◆ **WORK INSTRUCTION**:
Retype the Filmscanners mailing list archive page below word for word, from start to finish.

◆ **PROVIDED TEXT**:
↓
Apache-Talk @lexa.ru 

Inet-Admins @info.east.ru 

Filmscanners @halftone.co.uk 

Security-alerts @yandex-team.ru 

nginx-ru @sysoev.ru 




      :: Filmscanners
Filmscanners mailing list archive (filmscanners@halftone.co.uk)

[Date Prev][Date Next][Thread Prev][Thread Next][Date Index][Thread Index]

RE: filmscanners: Nikon MF LED light source...

On Mon, 16 Jul 2001, Austin Franklin wrote:

> > I've also questioned Austin before (and agree with
> > your skepticism) that exposure times can be varied
> > willy-nilly with no effect on scan quality.  This
> > is quite contrary to my experience with film
> > scanners and photography in general.
> Not only does the Leafscan manual say you can do this, and suggest doing it,
> but I've compared at least a dozen scans and there is no perceptible
> degradation in the image.
> Obviously, if you have a Leafscan, you can do it your self, and for you
> Rafe, I'm happy to put two scans on a CD, or email you clips...

No need, Austin.  I'll take your word for it,
as it really isn't of great importance to me.
↑
◆ **RAW DATA**:
↓
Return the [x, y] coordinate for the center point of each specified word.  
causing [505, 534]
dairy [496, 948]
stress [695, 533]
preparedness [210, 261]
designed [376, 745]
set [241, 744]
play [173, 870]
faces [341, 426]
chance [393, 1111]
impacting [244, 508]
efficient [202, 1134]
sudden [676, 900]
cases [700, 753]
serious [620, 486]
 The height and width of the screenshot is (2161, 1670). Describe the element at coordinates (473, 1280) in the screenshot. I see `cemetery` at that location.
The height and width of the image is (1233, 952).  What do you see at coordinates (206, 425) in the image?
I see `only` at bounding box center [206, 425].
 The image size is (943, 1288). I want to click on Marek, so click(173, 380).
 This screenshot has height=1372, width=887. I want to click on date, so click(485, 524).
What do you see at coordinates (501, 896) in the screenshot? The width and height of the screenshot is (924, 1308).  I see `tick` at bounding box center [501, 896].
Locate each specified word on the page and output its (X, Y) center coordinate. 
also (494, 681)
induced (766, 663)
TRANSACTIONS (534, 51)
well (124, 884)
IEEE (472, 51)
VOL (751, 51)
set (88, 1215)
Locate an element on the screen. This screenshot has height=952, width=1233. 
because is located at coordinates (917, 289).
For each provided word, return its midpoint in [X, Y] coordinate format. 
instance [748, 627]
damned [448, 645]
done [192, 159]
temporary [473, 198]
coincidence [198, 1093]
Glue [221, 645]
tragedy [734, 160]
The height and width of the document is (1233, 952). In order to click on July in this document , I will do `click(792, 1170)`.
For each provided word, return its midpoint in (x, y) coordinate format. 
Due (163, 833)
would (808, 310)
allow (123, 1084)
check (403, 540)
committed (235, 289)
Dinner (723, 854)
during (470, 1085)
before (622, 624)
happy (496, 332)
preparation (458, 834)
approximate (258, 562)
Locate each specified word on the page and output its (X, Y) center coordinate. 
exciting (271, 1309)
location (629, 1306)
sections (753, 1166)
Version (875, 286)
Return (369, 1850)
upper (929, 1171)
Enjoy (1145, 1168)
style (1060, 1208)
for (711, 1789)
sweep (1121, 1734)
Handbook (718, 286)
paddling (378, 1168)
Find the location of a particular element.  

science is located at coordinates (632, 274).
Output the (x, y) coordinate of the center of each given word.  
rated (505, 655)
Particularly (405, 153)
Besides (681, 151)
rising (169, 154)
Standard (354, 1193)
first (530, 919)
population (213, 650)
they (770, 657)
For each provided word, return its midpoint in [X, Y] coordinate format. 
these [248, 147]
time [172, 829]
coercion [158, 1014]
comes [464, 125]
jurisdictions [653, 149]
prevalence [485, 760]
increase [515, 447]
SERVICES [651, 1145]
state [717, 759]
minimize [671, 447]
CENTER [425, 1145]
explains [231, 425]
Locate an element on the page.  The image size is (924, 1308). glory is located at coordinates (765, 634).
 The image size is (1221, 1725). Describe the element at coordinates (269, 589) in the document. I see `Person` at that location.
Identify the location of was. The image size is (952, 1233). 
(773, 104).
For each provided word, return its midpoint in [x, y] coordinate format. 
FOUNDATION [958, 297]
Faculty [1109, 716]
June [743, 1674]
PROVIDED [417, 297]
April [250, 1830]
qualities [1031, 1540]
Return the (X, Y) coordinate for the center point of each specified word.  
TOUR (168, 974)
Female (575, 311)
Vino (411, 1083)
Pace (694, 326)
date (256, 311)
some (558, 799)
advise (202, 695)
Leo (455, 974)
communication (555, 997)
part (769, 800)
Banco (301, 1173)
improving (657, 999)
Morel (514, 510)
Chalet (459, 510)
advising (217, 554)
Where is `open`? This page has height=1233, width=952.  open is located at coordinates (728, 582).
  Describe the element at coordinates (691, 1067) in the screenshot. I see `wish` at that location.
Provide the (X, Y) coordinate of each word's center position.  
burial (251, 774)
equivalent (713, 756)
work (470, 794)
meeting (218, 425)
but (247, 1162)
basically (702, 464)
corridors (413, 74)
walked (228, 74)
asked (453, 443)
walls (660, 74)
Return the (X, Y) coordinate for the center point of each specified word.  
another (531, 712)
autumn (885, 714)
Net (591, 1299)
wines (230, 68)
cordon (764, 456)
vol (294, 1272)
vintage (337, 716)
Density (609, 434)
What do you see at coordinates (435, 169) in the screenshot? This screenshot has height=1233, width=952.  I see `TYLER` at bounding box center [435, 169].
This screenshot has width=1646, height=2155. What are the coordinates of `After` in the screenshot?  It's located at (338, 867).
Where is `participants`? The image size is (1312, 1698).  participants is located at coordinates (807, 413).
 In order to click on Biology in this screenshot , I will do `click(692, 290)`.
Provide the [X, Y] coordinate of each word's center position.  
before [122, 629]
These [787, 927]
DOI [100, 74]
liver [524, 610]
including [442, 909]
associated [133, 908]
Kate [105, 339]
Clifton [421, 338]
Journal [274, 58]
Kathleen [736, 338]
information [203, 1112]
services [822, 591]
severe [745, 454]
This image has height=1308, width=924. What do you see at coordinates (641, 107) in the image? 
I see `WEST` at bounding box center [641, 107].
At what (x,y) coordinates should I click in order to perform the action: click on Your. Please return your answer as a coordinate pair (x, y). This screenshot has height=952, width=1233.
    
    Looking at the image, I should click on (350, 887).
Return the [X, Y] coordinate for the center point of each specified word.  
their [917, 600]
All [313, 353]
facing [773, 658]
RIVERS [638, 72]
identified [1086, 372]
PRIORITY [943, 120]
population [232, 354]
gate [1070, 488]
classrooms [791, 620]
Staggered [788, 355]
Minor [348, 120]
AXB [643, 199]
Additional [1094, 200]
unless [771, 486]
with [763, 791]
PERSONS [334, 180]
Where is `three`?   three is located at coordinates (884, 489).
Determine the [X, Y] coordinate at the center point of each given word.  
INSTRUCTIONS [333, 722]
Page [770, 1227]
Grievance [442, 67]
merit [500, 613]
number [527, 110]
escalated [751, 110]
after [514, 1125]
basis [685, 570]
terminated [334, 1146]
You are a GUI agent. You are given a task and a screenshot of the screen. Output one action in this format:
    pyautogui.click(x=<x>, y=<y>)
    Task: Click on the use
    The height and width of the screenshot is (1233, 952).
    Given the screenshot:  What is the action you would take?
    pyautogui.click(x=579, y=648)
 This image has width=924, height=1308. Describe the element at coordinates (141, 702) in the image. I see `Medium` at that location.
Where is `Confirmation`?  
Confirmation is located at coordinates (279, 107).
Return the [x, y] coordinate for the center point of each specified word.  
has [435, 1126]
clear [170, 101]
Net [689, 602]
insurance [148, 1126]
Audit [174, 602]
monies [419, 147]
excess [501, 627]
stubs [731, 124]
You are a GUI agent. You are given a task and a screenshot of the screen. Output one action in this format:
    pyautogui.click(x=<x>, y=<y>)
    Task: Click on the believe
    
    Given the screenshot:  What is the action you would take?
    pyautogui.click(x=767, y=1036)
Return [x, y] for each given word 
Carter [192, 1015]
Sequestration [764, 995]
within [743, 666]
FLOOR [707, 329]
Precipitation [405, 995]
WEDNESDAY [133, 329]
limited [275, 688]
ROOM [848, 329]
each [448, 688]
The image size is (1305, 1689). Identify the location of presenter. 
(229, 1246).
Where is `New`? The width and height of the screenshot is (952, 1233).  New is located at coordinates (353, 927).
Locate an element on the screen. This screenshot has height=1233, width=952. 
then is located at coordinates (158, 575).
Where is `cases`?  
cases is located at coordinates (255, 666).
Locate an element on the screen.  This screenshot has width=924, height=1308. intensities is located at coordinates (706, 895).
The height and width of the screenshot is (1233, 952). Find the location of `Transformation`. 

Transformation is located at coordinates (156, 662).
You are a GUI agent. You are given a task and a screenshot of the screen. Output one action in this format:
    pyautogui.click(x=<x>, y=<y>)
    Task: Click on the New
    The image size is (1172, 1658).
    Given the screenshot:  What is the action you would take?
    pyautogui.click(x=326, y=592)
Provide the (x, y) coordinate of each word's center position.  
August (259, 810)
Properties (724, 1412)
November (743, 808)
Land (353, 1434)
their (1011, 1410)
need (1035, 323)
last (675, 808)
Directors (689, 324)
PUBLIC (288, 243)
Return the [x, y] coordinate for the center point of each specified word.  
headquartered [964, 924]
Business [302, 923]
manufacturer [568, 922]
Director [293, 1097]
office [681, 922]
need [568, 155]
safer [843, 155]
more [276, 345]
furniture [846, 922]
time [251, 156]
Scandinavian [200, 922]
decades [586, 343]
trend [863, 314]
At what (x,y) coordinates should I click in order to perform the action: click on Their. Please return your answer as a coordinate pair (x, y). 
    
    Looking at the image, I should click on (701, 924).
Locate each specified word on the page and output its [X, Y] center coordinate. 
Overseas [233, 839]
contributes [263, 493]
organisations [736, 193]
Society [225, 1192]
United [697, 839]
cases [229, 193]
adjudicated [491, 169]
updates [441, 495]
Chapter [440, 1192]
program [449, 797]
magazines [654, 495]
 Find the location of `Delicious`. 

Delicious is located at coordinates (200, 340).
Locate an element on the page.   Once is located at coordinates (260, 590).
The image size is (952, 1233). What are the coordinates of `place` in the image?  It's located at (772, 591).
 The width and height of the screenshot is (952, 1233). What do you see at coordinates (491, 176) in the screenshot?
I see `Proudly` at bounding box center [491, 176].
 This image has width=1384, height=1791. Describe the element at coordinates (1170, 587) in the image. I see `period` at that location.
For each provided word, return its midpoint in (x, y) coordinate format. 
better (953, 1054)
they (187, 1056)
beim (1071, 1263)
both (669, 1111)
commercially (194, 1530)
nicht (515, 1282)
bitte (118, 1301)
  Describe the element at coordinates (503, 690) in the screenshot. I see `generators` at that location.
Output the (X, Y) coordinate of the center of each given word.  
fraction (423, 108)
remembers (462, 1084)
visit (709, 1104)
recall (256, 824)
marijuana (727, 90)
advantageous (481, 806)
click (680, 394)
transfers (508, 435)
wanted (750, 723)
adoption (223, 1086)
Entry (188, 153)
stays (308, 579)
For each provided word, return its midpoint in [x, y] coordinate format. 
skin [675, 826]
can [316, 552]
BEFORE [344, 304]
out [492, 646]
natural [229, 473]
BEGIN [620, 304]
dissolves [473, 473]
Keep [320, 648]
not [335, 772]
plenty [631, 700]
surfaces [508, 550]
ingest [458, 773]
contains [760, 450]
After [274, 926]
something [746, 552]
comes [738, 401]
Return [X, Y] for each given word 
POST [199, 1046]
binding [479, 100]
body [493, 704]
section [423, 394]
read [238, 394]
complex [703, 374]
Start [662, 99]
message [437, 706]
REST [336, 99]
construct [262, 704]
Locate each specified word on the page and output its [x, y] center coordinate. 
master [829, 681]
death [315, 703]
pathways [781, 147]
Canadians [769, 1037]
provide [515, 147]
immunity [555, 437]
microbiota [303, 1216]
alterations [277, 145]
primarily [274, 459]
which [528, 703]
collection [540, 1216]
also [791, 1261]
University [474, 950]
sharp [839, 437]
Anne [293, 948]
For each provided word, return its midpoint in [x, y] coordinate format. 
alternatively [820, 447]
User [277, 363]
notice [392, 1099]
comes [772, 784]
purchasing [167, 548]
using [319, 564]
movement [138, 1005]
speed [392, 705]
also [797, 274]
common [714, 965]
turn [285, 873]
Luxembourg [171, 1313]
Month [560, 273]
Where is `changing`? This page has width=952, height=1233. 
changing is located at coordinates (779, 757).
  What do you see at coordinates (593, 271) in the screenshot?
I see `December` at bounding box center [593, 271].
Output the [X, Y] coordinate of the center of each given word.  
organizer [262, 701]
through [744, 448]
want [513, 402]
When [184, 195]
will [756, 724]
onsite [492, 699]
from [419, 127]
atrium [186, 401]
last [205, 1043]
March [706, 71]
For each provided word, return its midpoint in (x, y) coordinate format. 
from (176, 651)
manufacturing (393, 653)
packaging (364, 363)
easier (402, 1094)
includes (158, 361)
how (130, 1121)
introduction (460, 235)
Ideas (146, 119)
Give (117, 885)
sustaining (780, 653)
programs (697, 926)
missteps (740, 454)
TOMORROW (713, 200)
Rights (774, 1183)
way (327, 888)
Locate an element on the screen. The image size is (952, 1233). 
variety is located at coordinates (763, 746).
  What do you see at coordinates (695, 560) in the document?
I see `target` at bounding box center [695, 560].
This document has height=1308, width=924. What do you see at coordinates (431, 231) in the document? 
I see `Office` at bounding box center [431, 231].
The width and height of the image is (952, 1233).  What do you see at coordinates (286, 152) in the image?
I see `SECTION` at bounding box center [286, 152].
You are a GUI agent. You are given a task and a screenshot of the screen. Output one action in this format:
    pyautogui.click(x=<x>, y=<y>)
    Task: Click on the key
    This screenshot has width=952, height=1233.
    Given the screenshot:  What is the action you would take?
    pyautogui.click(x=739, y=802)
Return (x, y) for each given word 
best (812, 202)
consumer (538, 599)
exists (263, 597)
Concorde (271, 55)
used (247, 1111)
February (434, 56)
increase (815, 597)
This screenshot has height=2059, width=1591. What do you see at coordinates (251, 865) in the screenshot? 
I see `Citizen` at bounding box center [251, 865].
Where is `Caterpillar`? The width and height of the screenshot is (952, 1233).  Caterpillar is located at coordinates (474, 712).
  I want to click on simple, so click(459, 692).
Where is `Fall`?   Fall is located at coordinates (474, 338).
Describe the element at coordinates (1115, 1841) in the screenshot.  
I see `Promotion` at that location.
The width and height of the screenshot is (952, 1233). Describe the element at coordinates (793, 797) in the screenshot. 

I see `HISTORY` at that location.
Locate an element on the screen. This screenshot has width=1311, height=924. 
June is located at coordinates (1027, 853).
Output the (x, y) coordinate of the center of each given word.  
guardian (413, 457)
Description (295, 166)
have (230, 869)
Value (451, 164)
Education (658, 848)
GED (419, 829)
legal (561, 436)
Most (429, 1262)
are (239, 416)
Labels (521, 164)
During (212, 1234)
↑
◆ **REPLY**:
Apache-Talk @lexa.ru 

Inet-Admins @info.east.ru 

Filmscanners @halftone.co.uk 

Security-alerts @yandex-team.ru 

nginx-ru @sysoev.ru 




      :: Filmscanners
Filmscanners mailing list archive (filmscanners@halftone.co.uk)

[Date Prev][Date Next][Thread Prev][Thread Next][Date Index][Thread Index]

RE: filmscanners: Nikon MF LED light source...

On Mon, 16 Jul 2001, Austin Franklin wrote:

> > I've also questioned Austin before (and agree with
> > your skepticism) that exposure times can be varied
> > willy-nilly with no effect on scan quality.  This
> > is quite contrary to my experience with film
> > scanners and photography in general.
> Not only does the Leafscan manual say you can do this, and suggest doing it,
> but I've compared at least a dozen scans and there is no perceptible
> degradation in the image.
> Obviously, if you have a Leafscan, you can do it your self, and for you
> Rafe, I'm happy to put two scans on a CD, or email you clips...

No need, Austin.  I'll take your word for it,
as it really isn't of great importance to me.